[Stored records]

####################

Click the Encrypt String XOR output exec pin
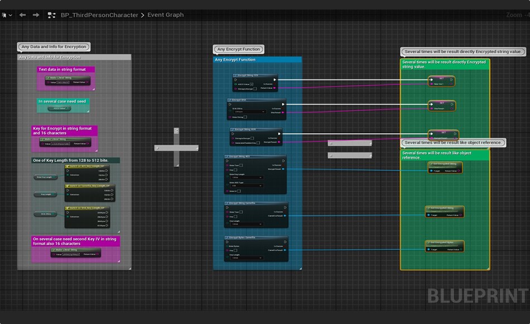Viewport: 530px width, 324px height. pyautogui.click(x=278, y=134)
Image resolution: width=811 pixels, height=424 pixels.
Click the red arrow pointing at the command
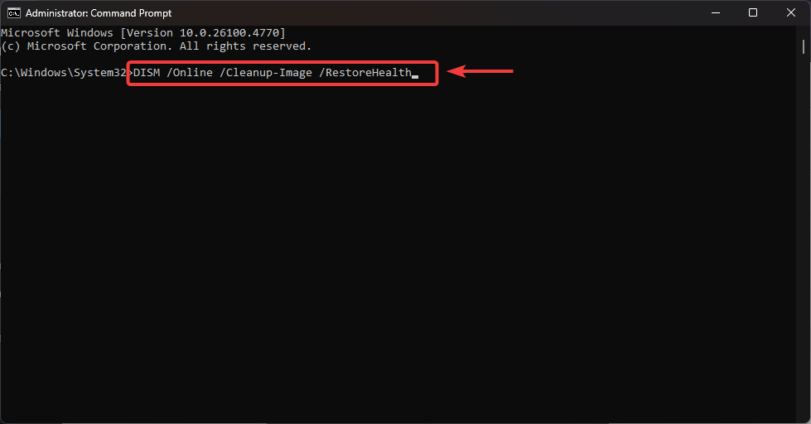tap(481, 72)

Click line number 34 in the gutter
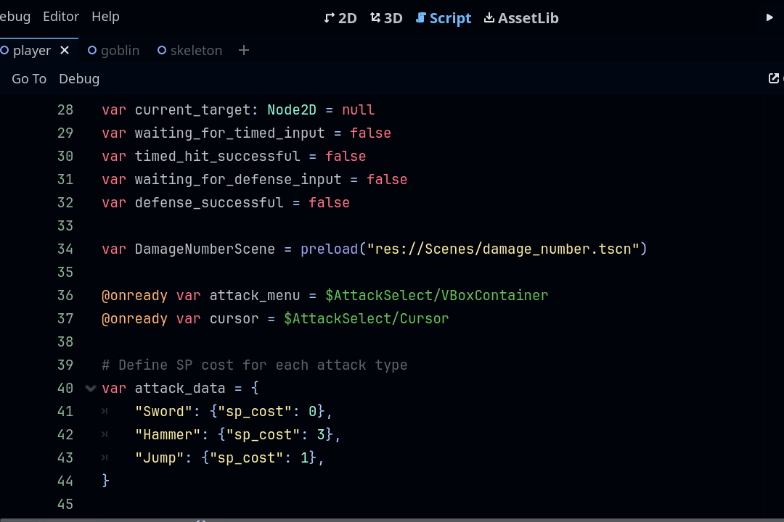click(65, 249)
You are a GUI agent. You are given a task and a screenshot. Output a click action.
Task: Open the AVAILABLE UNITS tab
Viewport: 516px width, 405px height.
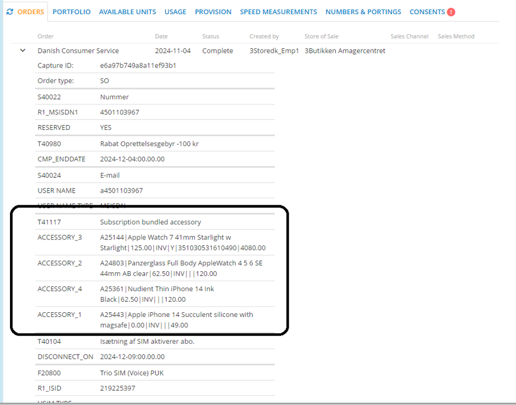127,12
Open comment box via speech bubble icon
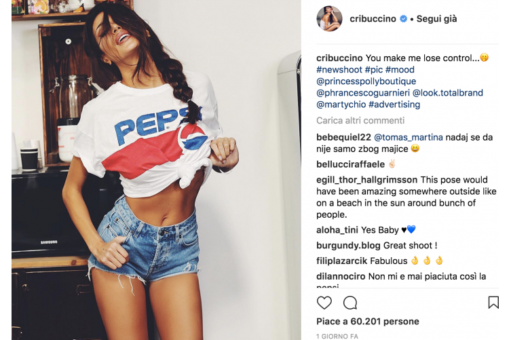The height and width of the screenshot is (340, 511). (350, 303)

####################

- WHAT THIS TASK INVOLVES -
Output exactly the lines from the line with "Click the red arrow pointing at the command" to the last line of the records, including both, and leave every picture out.

- TASK RESULT -
Click the red arrow pointing at the command
tap(481, 72)

Click line number 34 in the gutter
click(65, 249)
You are a GUI agent. You are given a task and a screenshot. Output a click action.
Task: Open the AVAILABLE UNITS tab
Viewport: 516px width, 405px height.
127,12
Open comment box via speech bubble icon
The height and width of the screenshot is (340, 511). (350, 303)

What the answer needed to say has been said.